Camper’s fascia: fat (may be removed by liposuction)
Scarpa’s fascia: membranous, very little fat
Why is Scarpa’s fascia important clinically?
below the umbilicus you can anchor sutures in this scarpa fascia to close up abdominal surgeries; the fascia is strong enough and will keep the wound closed
The Scarpa’s fascia is continuous with what fascia in the perineum?
- Dartos fascia surrounding the penis and scrotum
- Colles’ fascia near anus
these are all the same fascia just differently named due to differing locations
In males you may have rupture of the penile urethra after trauma in the area. This liquid material may dissects its way along the course of the Scarpa’s fascia. The urine from a rupture penile urethra may extravasate into the what areas?

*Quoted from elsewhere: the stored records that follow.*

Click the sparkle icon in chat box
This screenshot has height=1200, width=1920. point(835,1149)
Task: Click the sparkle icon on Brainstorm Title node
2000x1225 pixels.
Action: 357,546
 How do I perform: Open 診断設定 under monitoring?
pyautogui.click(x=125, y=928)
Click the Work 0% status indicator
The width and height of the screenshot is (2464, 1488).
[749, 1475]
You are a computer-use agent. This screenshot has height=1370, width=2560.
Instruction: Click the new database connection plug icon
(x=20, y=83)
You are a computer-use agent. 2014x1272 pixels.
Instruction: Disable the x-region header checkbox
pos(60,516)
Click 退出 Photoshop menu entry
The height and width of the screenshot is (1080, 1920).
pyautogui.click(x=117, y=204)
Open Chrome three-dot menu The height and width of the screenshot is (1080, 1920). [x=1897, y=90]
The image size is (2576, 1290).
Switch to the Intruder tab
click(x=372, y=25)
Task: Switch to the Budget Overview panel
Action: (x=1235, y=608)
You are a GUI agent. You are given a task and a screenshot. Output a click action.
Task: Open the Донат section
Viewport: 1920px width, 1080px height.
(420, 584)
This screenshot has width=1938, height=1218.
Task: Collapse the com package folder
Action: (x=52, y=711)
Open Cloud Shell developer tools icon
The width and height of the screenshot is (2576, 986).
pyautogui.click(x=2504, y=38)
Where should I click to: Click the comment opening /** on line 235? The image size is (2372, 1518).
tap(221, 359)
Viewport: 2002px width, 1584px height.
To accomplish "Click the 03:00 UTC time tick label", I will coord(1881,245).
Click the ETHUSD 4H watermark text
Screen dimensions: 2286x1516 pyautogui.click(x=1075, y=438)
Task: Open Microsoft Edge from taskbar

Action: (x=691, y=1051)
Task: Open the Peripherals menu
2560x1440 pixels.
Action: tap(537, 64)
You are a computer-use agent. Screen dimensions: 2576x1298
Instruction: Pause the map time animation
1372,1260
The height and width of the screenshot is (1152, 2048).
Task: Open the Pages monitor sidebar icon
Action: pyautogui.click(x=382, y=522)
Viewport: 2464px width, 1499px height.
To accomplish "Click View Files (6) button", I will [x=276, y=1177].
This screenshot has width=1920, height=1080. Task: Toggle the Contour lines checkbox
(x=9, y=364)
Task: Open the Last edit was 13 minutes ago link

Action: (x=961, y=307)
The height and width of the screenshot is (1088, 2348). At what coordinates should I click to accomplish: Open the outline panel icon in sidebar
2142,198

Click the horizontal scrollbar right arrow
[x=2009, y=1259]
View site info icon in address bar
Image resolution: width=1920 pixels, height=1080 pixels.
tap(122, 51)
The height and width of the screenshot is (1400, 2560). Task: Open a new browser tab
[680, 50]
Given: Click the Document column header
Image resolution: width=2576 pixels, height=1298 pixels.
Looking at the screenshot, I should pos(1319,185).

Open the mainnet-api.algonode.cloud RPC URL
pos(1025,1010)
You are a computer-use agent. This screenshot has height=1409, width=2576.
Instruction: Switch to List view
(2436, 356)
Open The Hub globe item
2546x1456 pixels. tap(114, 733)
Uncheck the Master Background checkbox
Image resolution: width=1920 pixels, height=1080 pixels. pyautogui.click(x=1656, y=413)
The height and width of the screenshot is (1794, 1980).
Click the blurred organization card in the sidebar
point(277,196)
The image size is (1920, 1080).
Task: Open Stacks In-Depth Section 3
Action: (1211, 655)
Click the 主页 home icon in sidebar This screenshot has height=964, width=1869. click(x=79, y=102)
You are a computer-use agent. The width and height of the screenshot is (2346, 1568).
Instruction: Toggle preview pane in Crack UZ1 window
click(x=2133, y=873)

- superficial perineal pouch
- scrotum
- penis
- anterior abdominal wall to the umbilicus (where Scarpa’s fascia fuses with the rectus sheath)
Why does liquid from penile urethral rupture not travel to the thigh or anal region?
No liquids extravascate to thigh or anus because Scarpa’s fascia fuses with the fascia lata in the thigh and the perineum body
Before the evolution of lungs & the thorax, the muscles of the trunk of vertebrates was organized into 3 layers: external, internal and innermost. The 3 intercostal muscles will continue into the abdomen & form what 3 layers of abdominal oblique muscles?
- external abdominal oblique
- internal abdominal oblique
- transverse abdominis
How do the 3 layers of abdominal oblique muscle run?
- external abdominal oblique: runs inferomedially (hands into pocket)
- internal abdominal oblique; runs superolaterally perpendicular to the external abd oblique m.